> **抜粋**:

概要
知る人ぞ知る鬱エンドで有名な作品である。いわゆる『全滅エンド』ではないものの、世界各地が大波に飲まれ壊滅状態になる地球側の完全敗北ともいえる結末は、当時の視聴者に衝撃とトラウマを植え付けた。真の結末を描いた『劇場版』でもさらなる悲劇が起き、勝利者のいない決着を向かえたことはもはや伝説といえよう。
主人公のマリンの心境に関してもこと細かに描かれており、敵味方に挟まれた立場ゆえの心境やブルーフィクサーからの信頼に至るまでの経緯、仇敵であるアフロディアの対立から芽生えた愛情などに至るまでを描いており、劇場版はそれが強調された展開となっている。
TVシリーズが未完になった経緯は下記の通りだが、円盤発売のイベントでのインタビューの際に、それに関しては「(視聴率や売り上げが悪いわけではなかったため)後悔していない」とのことである。
現在では配信や円盤等で視聴することができる。スーパーロボット大戦にも参戦しているので、知っている人も多いだろう。
製作は国際映画社と葦プロダクション。国際映画社のロボットアニメ作品はこれが最初となった。

> **記録データ**:
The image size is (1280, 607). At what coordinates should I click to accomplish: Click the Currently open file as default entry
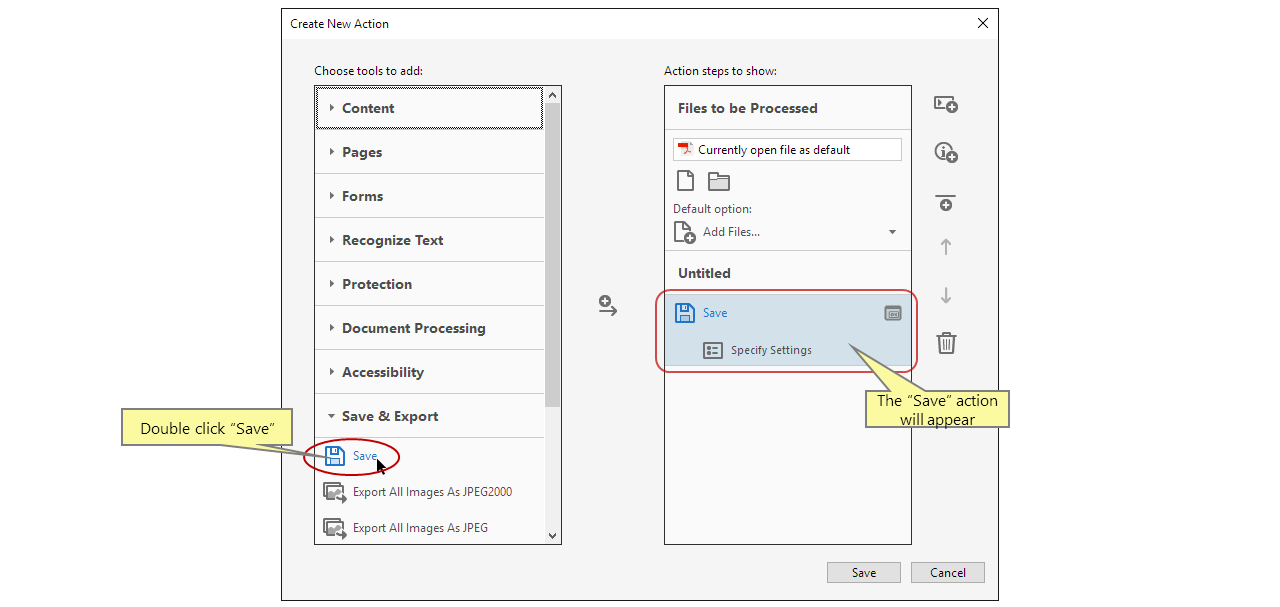[x=787, y=148]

> **小問 1**: 抜粋の中で、作中の人物や組織として挙げられている名前をすべて書き出してください。
> **小問 2**: 抜粋によると、この作品は国際映画社のロボットアニメ作品の中でどのような位置づけですか。
> **小問 3**: このロボットアニメ作品を紹介する抜粋を、最後の文の後から書き続けてください。
記録データの各行は、この作業とは関係ありません。

> **解答 1**: マリン、ブルーフィクサー、アフロディア

> **解答 2**: 国際映画社のロボットアニメ作品として最初の作品です。

> **解答 3**:
ストーリー
S-1星はいつの頃からか放射能に汚染され、S-1星人は絶滅の危機に瀕していた。しかし、今後の方針をめぐって軍と科学者グループの意見が対立。軍は住民全員を巨大宇宙船(亜空間要塞)に乗せての新天地への移民(侵略)を主張(ただしあてはない)したが、レイガン博士たち科学者は放射能浄化装置の開発を第一に考えていた。
軍の指導者ガットラーの腹心の部下アフロディアは暴走の果てに皇帝陛下を暗殺し、その罪をレイガン博士の息子マリンに着せる。それをきっかけにガットラーは自分が指導者となって移民準備を始める。
この際、レイガン博士を殺害しようとしたアフロディアの弟ミランは逆にマリンに(正当防衛で)殺されたが、激高したアフロディアによりレイガン博士も致命傷を負わされた末死亡。これにより、マリンとアフロディアはお互いに仇同士となってしまう。
ガットラーは巨大宇宙船で旅立ち、マリンは父の残した宇宙艇(亜空間戦闘機)パルサバーンで脱走するとガットラー達に攻撃を仕掛ける。しかし、両者は亜空間突入のトラブルに巻き込まれてしまう。
予想外の亜空間突入で両者がたどり着いたのは西暦2100年の地球だった。
ガットラーは地球が居住可能な惑星と知ると、地球侵略軍アルデバロンを結成して地球侵略を開始。一方のマリンは敵側の人間という事で地球側に囚われの身になるが、S-1星では見られなくなった青い海に感動する。
アルデバロンの戦闘メカは亜空間に自由に出入りできるため、地球側の兵器では太刀打ちできない。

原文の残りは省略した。